Гласность не разрушила советского мировоззрения Анны Тимофеевны, какие бы новые пласты она этому мировоззрению ни добавила. Несмотря на всю свою теплоту и умение бойко и складно говорить, она не может рассказать ту историю, которую содержат учебники. “Приходите ко мне снова. Мы можем провести вместе вечер, и я дам вам еще послушать музыку”, – говорит мне она на прощание. Но я так никогда и не узнаю, а она не вспомнит, что она подумала, что она поняла тогда, в детстве, когда увидела, как в их дом ввалились люди, как мать спрятала лицо, а отец потянулся за пиджаком.
Глава 7
Каменные ночи
Варлам Шаламов провел почти двадцать лет в ссылке и в ГУЛАГе. Самый длинный свой срок, с 1937 по 1951 год, он отбывал на Колыме, где находились советские арктические золотые прииски. В его коротких рассказах о Колыме описывается мир, который по-прежнему невозможно даже вообразить. Это далекий, отрезанный от цивилизации край, самое холодное место в Северном полушарии, расположенное за Сибирью, к северу от Японии. Природа Колымы гнетущая, беспросветная, инопланетная: серое на сером, мир вечной мерзлоты, похороненные подо льдом реки, заиндевевшие долины, свинцовое, нависающее над береговой линией небо, туман. Даже когда тает снег или его разметает резкий, пронзительный ветер, большую часть года в этих местах не увидишь ярких красок: возможно, единственные цветные пятна на сером фоне – это немногочисленные скелеты лиственниц, карликовый кедр да чахлые, низкорослые сосны.
Снег и лед скрывают горную цепь, однако другие границы и ориентиры в этом монохроме не природного происхождения, а дело рук человека: сторожевые вышки, подъемные блоки и металлические тросы над шахтами, безжалостный абрис колючей проволоки. Внутри зоны, как называли свой мир сами заключенные, можно увидеть лачуги и штабеля лесоматериалов, более темный оттенок серого, следы неаккуратных кострищ, электрические лампочки, тусклый огонь самокруток. Но всего этого недостаточно, чтобы расцветить мрак и умерить арктический холод.

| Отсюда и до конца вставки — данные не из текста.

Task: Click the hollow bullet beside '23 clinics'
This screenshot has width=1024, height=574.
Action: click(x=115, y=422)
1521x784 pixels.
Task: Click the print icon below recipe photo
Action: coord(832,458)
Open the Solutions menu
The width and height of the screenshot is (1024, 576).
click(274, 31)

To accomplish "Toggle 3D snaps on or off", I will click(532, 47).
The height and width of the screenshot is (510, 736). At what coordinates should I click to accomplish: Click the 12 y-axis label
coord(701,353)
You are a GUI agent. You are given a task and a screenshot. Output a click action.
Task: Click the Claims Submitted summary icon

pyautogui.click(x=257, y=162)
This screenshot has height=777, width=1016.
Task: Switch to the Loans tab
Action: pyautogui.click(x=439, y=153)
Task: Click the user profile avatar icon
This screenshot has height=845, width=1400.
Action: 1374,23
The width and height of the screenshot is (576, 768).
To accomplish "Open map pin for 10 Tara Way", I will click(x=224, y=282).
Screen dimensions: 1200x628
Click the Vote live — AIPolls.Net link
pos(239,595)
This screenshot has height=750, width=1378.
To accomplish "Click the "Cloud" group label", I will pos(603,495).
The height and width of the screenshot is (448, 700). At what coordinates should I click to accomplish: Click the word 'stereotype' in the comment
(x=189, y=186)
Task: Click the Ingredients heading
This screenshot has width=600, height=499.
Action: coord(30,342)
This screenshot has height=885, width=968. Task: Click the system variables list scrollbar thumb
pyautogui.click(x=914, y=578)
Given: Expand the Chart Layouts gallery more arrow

Человеку в этих краях легко затеряться. Если вы решите поехать на Колыму сегодня, вы не встретите там большого количества людей. Долины и заброшенные шахты хранят молчание. Ржавеет колючая проволока. Однако сохранились фотографии, которые наглядно свидетельствуют, что этот пейзаж когда-то был заполнен людьми, мужчинами и женщинами, закутанными в лохмотья, грязными и изможденными, чьи неясные силуэты растворялись в тумане. Фотографии обычно делали днем, поэтому чаще всего запечатленные на них фигурки – это заключенные за работой. И не просто за работой, а занятые самым тяжелым трудом, который только можно себе представить. Мужчины, женщины и даже дети копают, рубят и колют камень и лед, ломают и выравнивают каменную кладку полотна для железнодорожных шпал, грузят добытую в шахтах драгоценную пыль: золото, свинец, вольфрам, алмазы и уран.